Interpreting biochemical text with language models: a machine learning framework for reaction extraction and cheminformatic validation
Listed in
This article is not in any list yet, why not save it to one of your lists.Abstract
Recent advancements in large language models (LLMs) offer new opportunities for automating the manual curation of biochemical reaction databases from scientific literature. In this study, we present an integrated pipeline that enhances LLM-based extraction of enzymatic reactions with machine learning and cheminformatics-informed validation. Using BRENDA-linked PubMed articles, we evaluate GPT-4’s ability to extract reactions and infer missing chemical entities in textual descriptions of enzymatic reactions. Extracted reactions are converted to SMILES and InChI notations before being encoded into molecular fingerprint similarity scores and atom mapping metrics. These cheminformatics metrics are then used to train machine learning classifiers that validate GPT extractions. We employ a Positive-Unlabeled learning approach with synthetic invalid reactions to train various classifiers and assess model performances. The best classifier is then benchmarked on GPT extractions. Our findings show that GPT can accurately infer incomplete reactions and cheminformatics tools can serve as effective predictors of reaction validity. This work demonstrates a scalable framework for automated and reliable curation of enzymatic reaction databases, highlighting the potential of combining LLMs with cheminformatics and machine learning for reliable scientific knowledge extraction.
Author Summary
Curating databases of biochemical reactions is a time-consuming and manual task, yet it plays a vital role in advancing research in biology and chemistry.
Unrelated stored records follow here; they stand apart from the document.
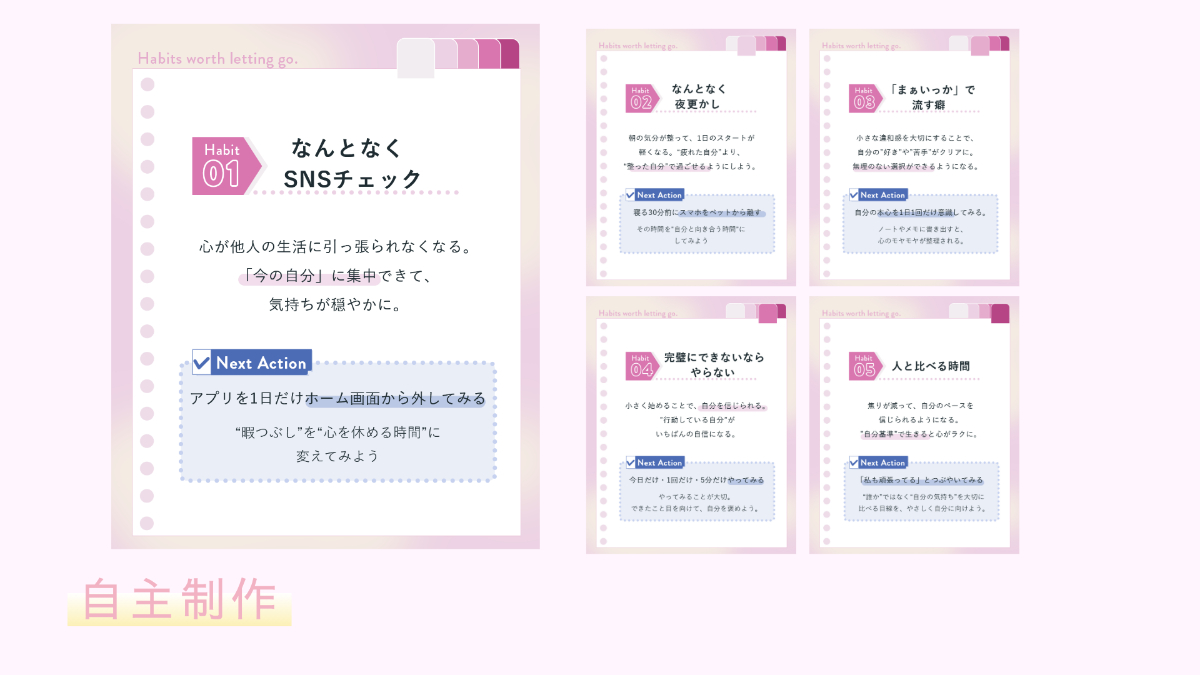Click the Habit 05 badge icon
This screenshot has width=1200, height=675.
[866, 366]
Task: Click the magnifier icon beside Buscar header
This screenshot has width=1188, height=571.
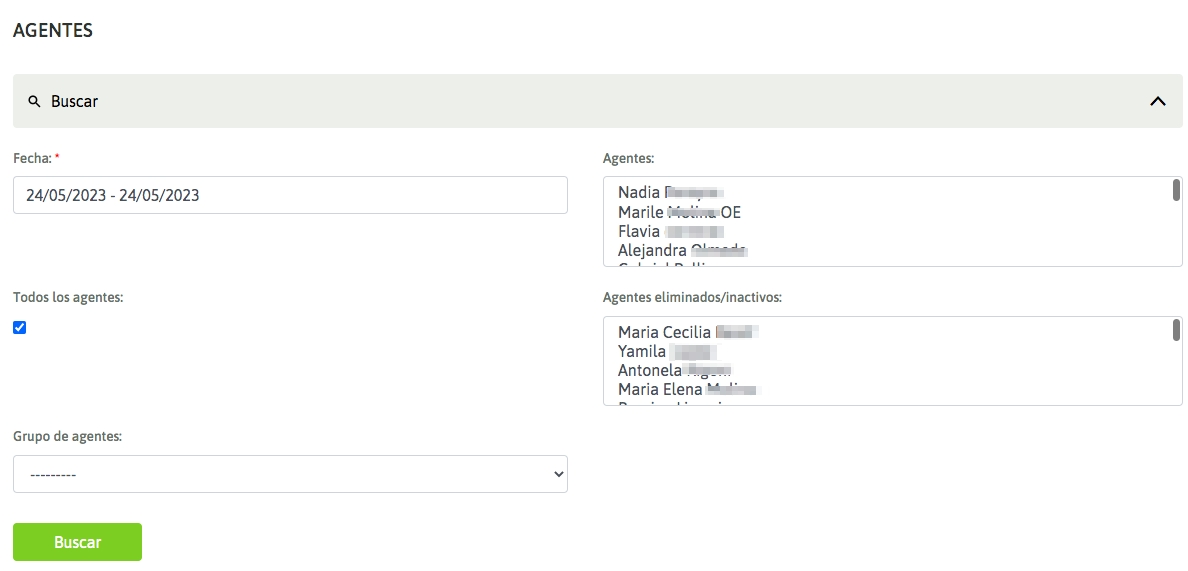Action: coord(34,101)
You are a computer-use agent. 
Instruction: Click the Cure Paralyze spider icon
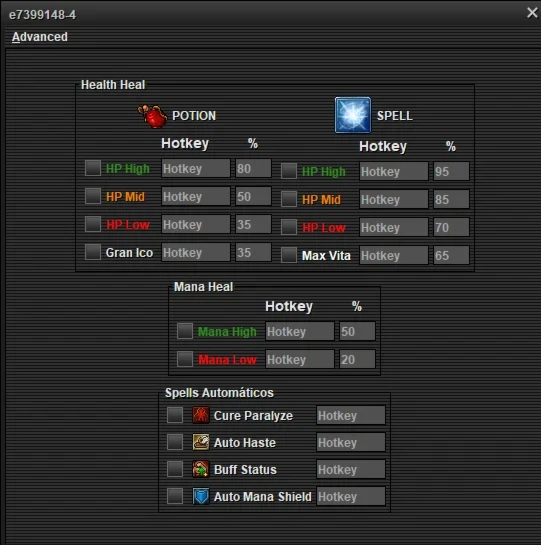[x=201, y=415]
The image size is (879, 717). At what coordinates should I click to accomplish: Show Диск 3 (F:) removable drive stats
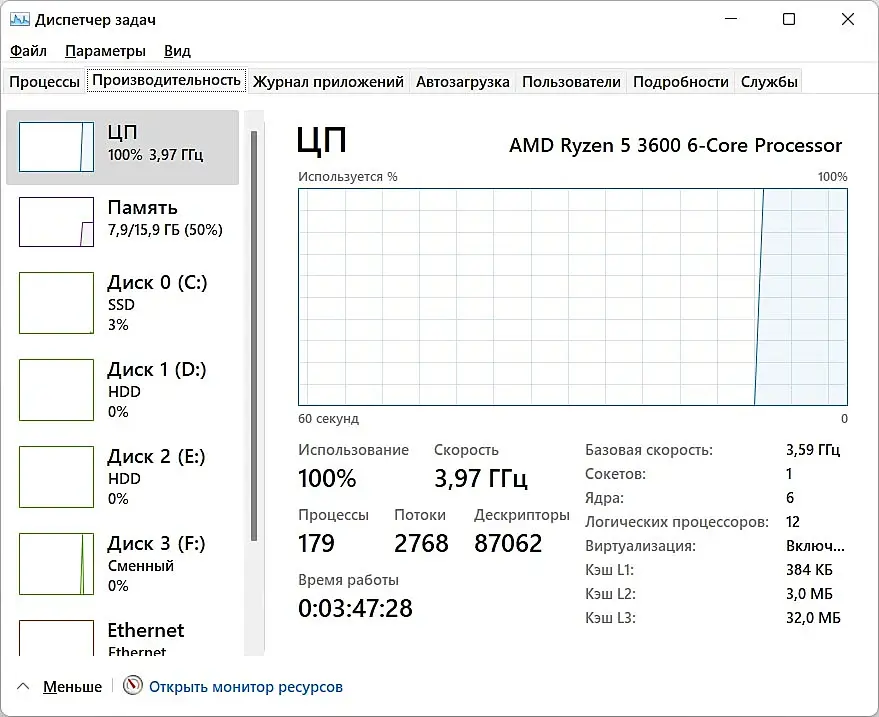coord(56,564)
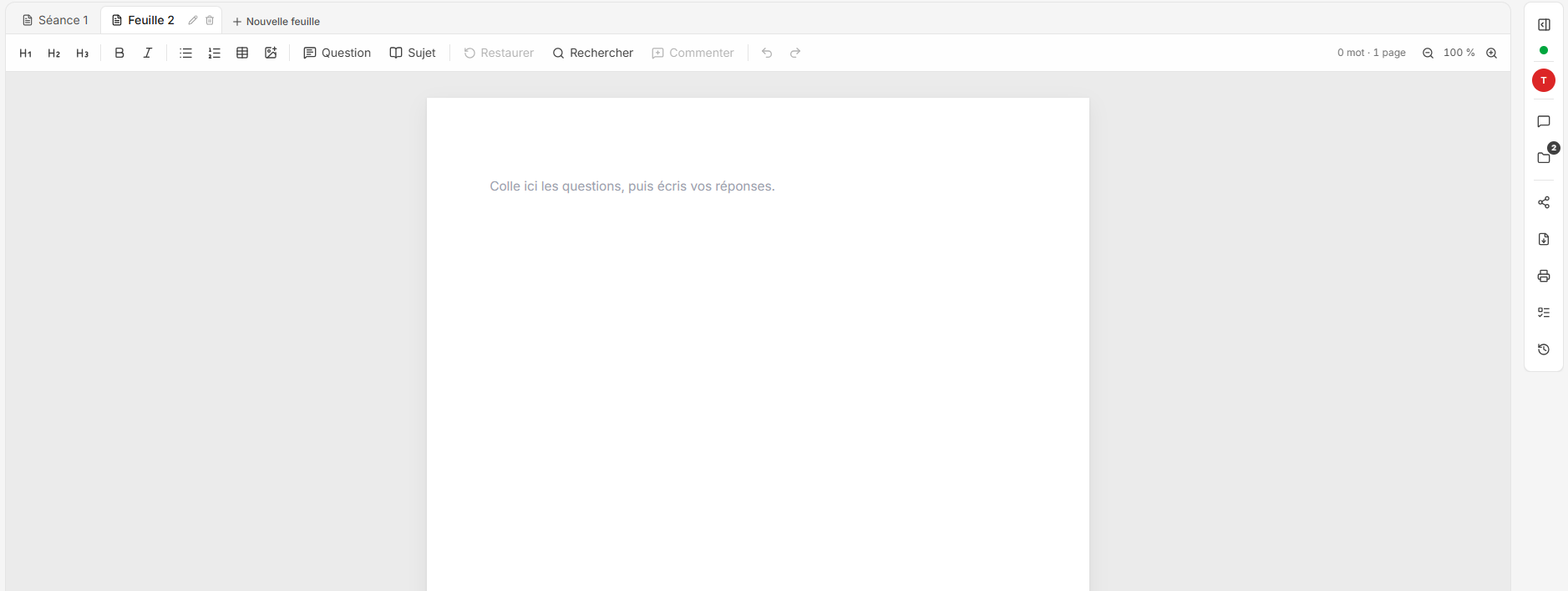Viewport: 1568px width, 591px height.
Task: Add a Nouvelle feuille tab
Action: pyautogui.click(x=277, y=21)
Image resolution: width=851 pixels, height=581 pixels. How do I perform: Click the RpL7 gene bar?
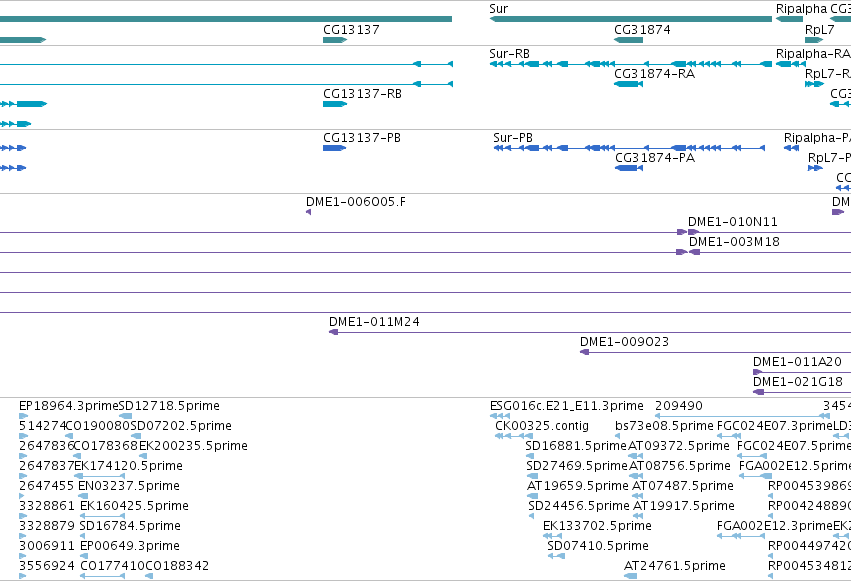[x=814, y=40]
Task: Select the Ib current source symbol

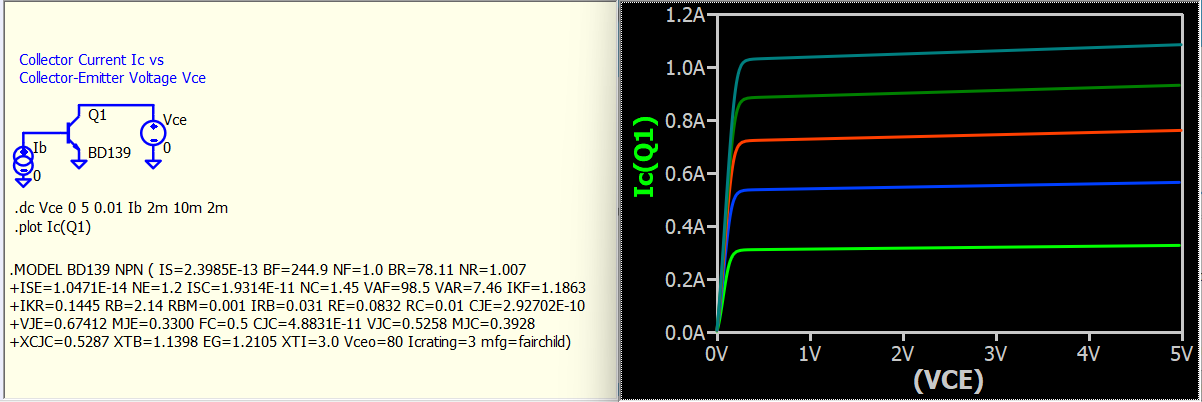Action: tap(24, 160)
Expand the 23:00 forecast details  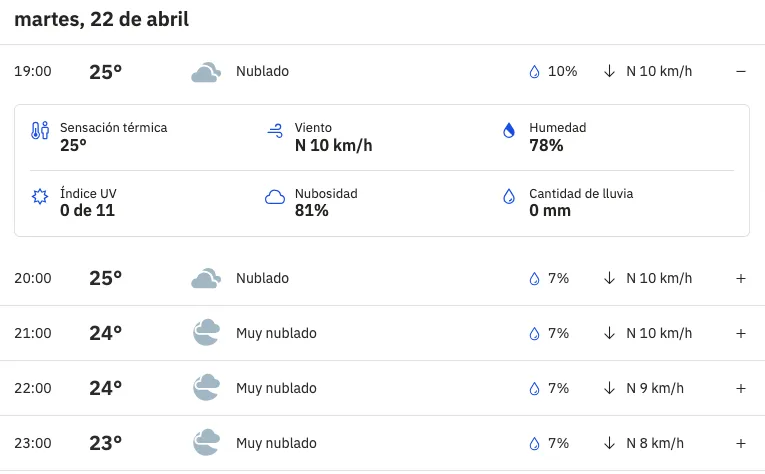pos(741,443)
Many scientific articles describe important enzymatic reactions, but often do so in incomplete ways—such as mentioning only the starting molecule or the enzyme, and leaving out the rest. In this work, we explore how recent advancements in artificial intelligence, specifically large language models like GPT, can help extract such information automatically from scientific literature. We show that these models can not only find reactions in text, but also infer missing parts of reactions based on the surrounding context. To make sure these inferred reactions are chemically plausible, we use computational chemistry tools that analyze the structure of the molecules involved. We then train a machine learning model to help us automatically detect which reactions are likely to be valid. This combination of tools offers a new way to speed up and improve how biochemical knowledge is extracted from the growing body of scientific literature. Our study suggests that this kind of automation could help scientists keep biological databases up to date and reduce the burden of manual data entry.